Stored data

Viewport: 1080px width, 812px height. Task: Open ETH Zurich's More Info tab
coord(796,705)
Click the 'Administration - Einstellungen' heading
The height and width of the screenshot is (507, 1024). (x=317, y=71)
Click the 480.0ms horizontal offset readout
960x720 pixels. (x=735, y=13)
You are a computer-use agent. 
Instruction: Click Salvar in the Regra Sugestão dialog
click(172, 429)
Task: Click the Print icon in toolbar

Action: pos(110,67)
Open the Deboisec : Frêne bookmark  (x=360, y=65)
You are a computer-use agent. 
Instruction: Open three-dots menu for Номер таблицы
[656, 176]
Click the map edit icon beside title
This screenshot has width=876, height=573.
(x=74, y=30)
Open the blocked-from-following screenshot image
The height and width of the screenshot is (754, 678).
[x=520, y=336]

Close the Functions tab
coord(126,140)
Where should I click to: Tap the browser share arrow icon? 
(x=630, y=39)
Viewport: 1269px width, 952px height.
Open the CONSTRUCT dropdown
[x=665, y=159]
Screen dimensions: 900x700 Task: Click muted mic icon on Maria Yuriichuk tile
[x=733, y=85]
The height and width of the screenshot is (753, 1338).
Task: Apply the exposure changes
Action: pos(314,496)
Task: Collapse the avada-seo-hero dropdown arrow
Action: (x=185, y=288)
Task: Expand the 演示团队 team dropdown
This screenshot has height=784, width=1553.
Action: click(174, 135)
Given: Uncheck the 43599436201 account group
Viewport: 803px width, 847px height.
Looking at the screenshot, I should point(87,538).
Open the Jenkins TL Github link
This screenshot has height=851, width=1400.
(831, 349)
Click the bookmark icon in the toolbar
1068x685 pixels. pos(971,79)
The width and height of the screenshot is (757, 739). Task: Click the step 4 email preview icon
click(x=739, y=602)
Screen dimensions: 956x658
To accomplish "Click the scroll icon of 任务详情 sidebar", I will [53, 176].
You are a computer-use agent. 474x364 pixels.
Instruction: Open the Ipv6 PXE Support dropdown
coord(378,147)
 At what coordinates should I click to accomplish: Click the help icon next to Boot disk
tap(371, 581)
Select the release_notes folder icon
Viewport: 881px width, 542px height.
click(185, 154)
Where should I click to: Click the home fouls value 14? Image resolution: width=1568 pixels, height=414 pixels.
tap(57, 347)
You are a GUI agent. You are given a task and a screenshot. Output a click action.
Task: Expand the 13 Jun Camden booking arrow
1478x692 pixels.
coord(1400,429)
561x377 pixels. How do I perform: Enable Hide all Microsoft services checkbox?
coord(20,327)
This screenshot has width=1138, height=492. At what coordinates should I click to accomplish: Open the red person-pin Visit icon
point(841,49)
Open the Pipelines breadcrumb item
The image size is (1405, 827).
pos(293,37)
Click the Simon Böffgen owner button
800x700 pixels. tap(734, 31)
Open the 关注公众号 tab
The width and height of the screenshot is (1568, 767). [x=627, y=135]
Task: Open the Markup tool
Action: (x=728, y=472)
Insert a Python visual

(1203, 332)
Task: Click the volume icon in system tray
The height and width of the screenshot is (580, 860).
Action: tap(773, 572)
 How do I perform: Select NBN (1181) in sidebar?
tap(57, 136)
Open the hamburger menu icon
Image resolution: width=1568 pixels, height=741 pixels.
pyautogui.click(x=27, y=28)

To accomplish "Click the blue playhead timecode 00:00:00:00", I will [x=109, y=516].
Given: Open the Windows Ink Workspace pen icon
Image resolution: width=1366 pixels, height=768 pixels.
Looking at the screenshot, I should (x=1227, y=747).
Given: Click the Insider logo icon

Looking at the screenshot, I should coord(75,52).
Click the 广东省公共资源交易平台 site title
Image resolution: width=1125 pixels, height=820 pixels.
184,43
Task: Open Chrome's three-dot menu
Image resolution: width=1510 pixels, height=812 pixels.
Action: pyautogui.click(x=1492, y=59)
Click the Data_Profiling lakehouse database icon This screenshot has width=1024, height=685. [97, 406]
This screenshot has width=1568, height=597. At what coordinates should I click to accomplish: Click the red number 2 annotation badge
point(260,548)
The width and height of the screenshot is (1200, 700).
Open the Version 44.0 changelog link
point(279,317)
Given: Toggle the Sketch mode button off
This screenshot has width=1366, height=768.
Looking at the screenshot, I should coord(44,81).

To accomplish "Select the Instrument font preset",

INSTRUCTIONS TO FOLLOW: Of the lines above, copy each that contains "Expand".

SOLUTION TO THE EXERCISE:
Task: Expand the 演示团队 team dropdown
Task: Expand the 13 Jun Camden booking arrow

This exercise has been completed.